Data section:
┄┄┄┄┄┄

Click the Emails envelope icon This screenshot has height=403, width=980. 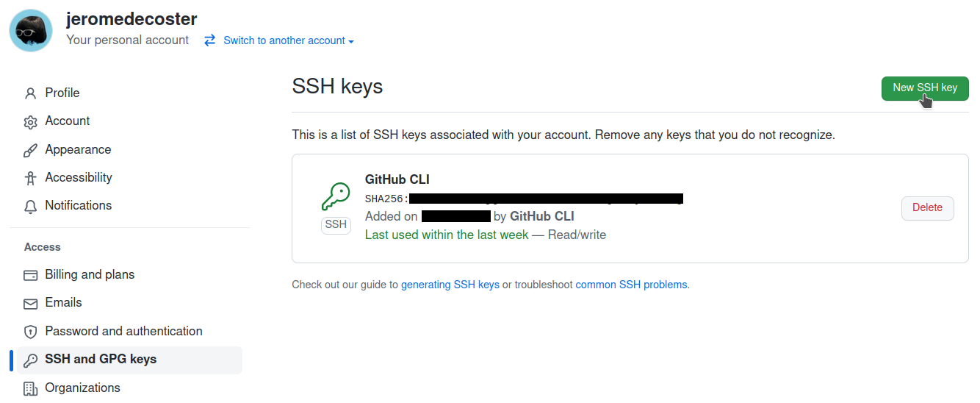pyautogui.click(x=30, y=303)
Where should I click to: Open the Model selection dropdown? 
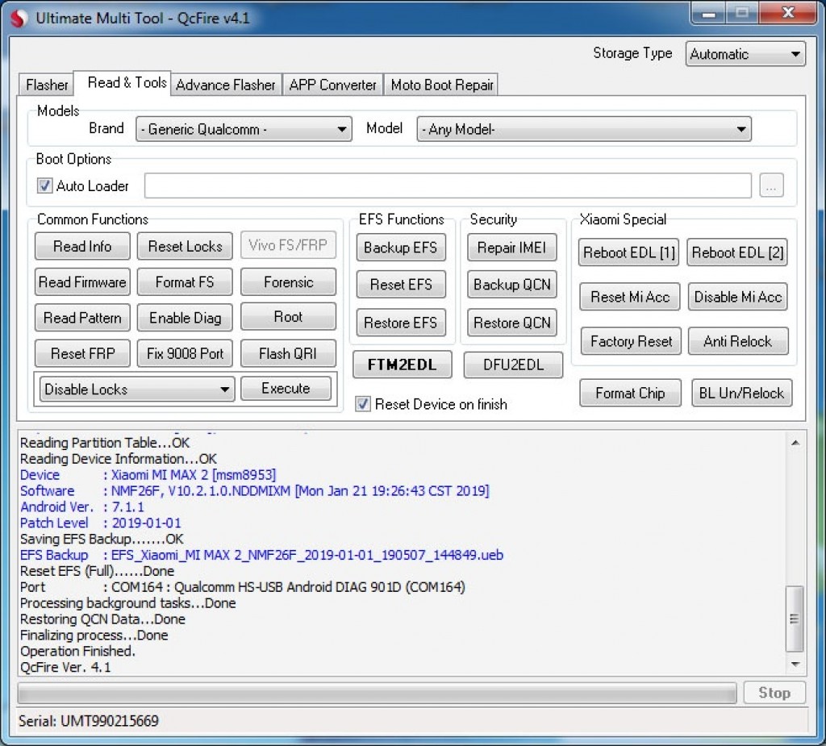[583, 129]

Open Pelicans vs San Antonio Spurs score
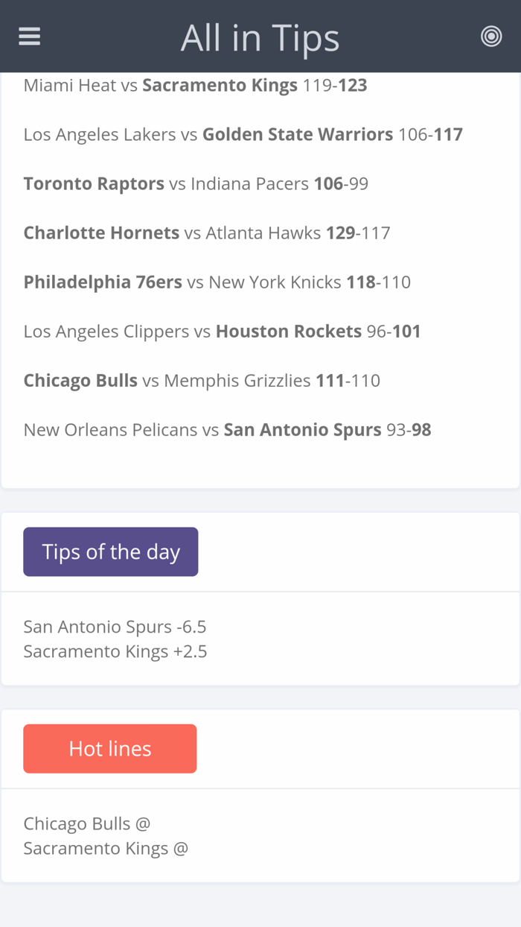pyautogui.click(x=227, y=429)
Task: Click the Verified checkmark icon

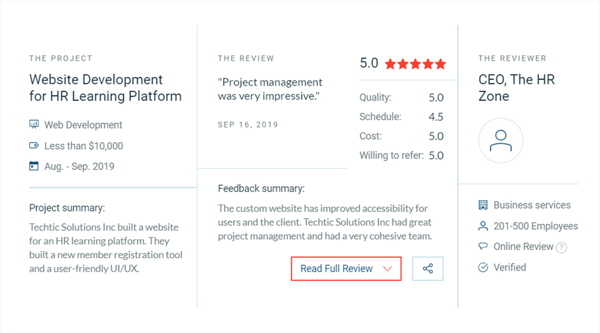Action: [483, 267]
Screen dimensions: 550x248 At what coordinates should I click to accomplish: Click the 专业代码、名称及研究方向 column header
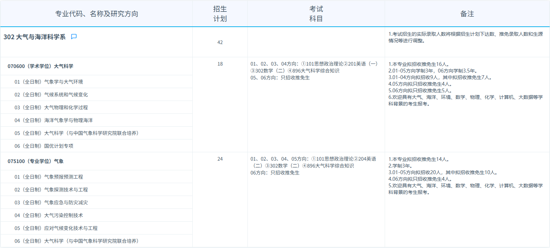coord(97,14)
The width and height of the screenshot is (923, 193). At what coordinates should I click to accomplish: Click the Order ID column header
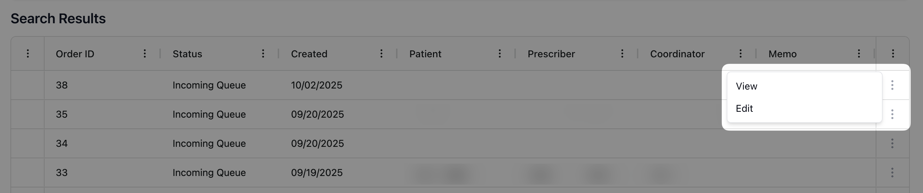click(75, 54)
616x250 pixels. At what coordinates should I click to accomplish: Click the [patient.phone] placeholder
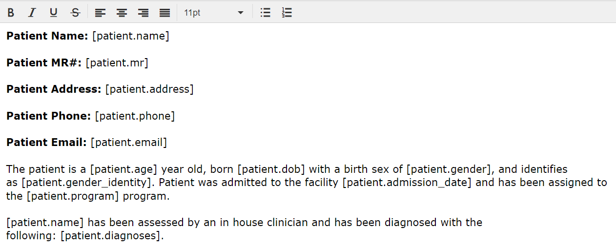point(135,116)
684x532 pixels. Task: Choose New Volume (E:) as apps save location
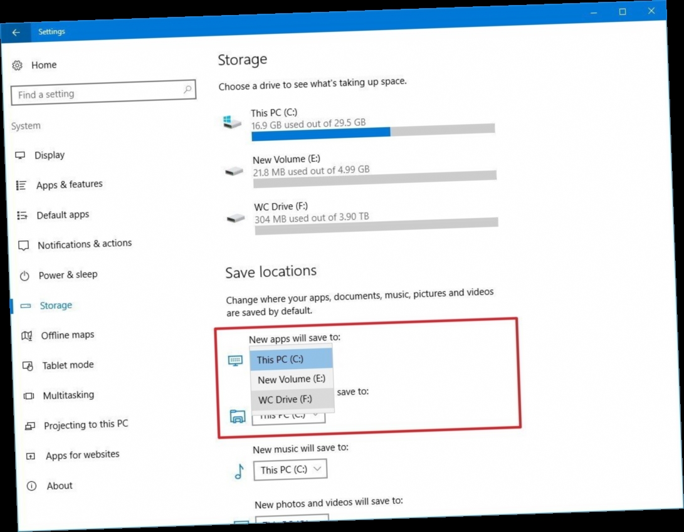(290, 378)
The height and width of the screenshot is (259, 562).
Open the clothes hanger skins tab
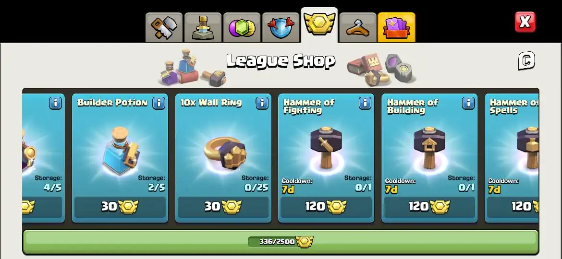click(358, 28)
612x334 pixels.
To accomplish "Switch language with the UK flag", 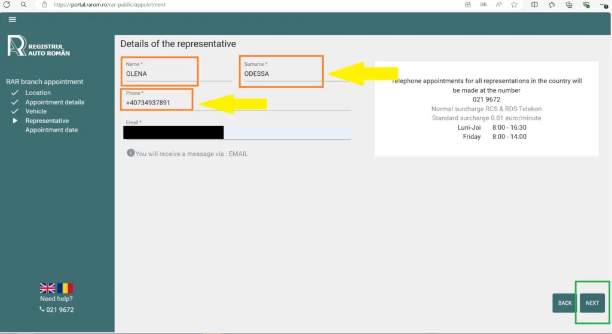I will point(47,288).
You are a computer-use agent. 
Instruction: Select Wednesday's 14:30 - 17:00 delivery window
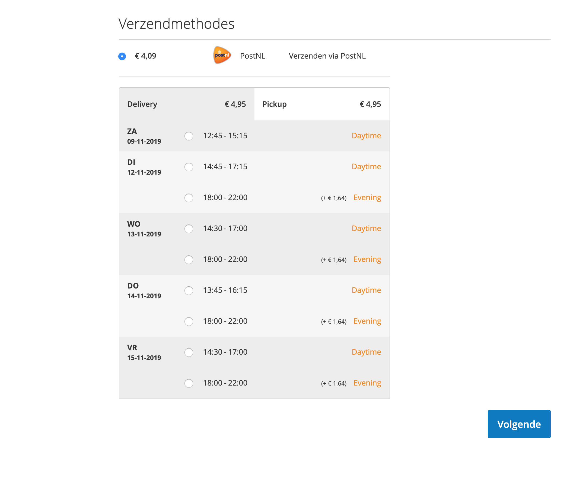coord(189,229)
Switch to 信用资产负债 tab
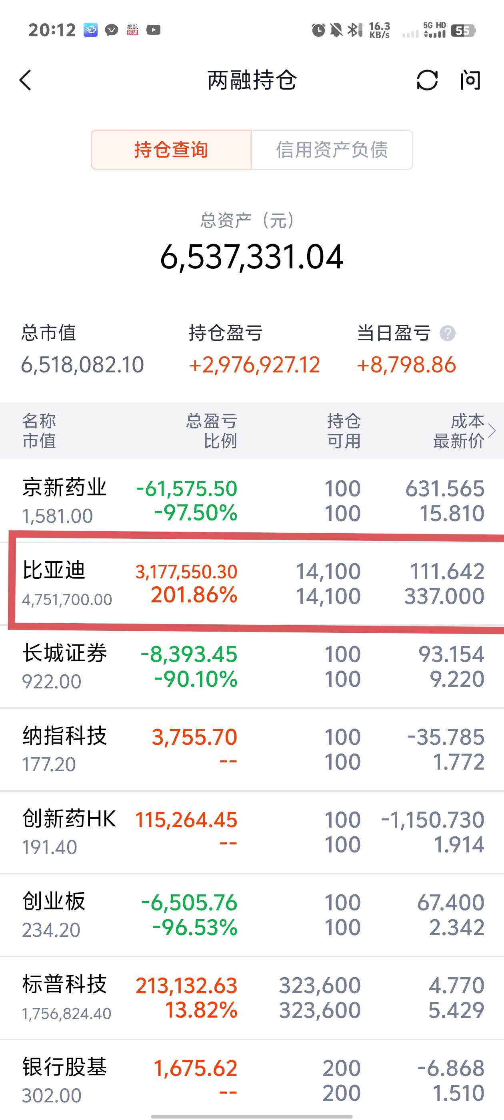The width and height of the screenshot is (504, 1120). tap(332, 150)
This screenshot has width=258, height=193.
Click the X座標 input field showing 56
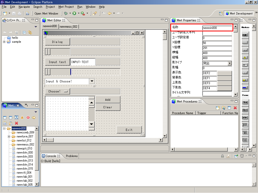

┄┄┄┄┄┄

What to do:
Only the lines from the one containing "You are a computer-use agent." through the last line of the records above should be repeated, exactly and without pictures.

Exercise output:
You are a computer-use agent. 
Instruction: Select Wednesday's 14:30 - 17:00 delivery window
coord(189,229)
Switch to 信用资产负债 tab
The width and height of the screenshot is (504, 1120). tap(332, 150)
This screenshot has width=258, height=193.
Click the X座標 input field showing 56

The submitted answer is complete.